*** Opening of Data to process ***

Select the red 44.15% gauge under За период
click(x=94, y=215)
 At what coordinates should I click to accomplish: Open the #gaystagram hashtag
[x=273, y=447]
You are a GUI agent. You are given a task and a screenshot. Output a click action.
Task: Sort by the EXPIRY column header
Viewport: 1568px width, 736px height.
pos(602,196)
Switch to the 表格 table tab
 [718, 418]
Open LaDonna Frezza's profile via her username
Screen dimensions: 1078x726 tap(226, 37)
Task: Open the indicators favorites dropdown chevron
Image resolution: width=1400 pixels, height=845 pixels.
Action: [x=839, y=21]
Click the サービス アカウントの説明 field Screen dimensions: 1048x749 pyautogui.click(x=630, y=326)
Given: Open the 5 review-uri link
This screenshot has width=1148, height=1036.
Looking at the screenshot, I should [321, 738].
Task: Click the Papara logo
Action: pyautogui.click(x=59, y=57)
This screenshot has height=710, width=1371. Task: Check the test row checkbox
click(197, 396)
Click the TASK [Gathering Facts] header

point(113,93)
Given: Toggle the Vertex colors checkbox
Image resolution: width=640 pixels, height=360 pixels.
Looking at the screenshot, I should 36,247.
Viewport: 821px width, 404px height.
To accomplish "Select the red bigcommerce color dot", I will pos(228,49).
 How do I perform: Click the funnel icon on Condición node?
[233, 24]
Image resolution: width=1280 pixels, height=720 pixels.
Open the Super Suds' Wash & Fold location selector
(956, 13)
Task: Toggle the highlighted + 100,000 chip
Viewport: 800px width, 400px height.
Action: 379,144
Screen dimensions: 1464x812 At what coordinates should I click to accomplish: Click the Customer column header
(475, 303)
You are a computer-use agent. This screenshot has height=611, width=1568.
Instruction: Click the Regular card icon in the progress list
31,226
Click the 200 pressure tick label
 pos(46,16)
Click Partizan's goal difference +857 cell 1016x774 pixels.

*** Close of Data to process ***

- [What is expected]:
Every line from the one containing "This screenshot has height=710, width=1371." through the last line above should be retyped exactly; no other lines are wanted.

- [Task result]:
This screenshot has height=710, width=1371. Task: Check the test row checkbox
click(197, 396)
Click the TASK [Gathering Facts] header

point(113,93)
Given: Toggle the Vertex colors checkbox
Image resolution: width=640 pixels, height=360 pixels.
Looking at the screenshot, I should 36,247.
Viewport: 821px width, 404px height.
To accomplish "Select the red bigcommerce color dot", I will pos(228,49).
 How do I perform: Click the funnel icon on Condición node?
[233, 24]
Image resolution: width=1280 pixels, height=720 pixels.
Open the Super Suds' Wash & Fold location selector
(956, 13)
Task: Toggle the highlighted + 100,000 chip
Viewport: 800px width, 400px height.
Action: 379,144
Screen dimensions: 1464x812 At what coordinates should I click to accomplish: Click the Customer column header
(475, 303)
You are a computer-use agent. This screenshot has height=611, width=1568.
Instruction: Click the Regular card icon in the progress list
31,226
Click the 200 pressure tick label
 pos(46,16)
Click Partizan's goal difference +857 cell 1016x774 pixels.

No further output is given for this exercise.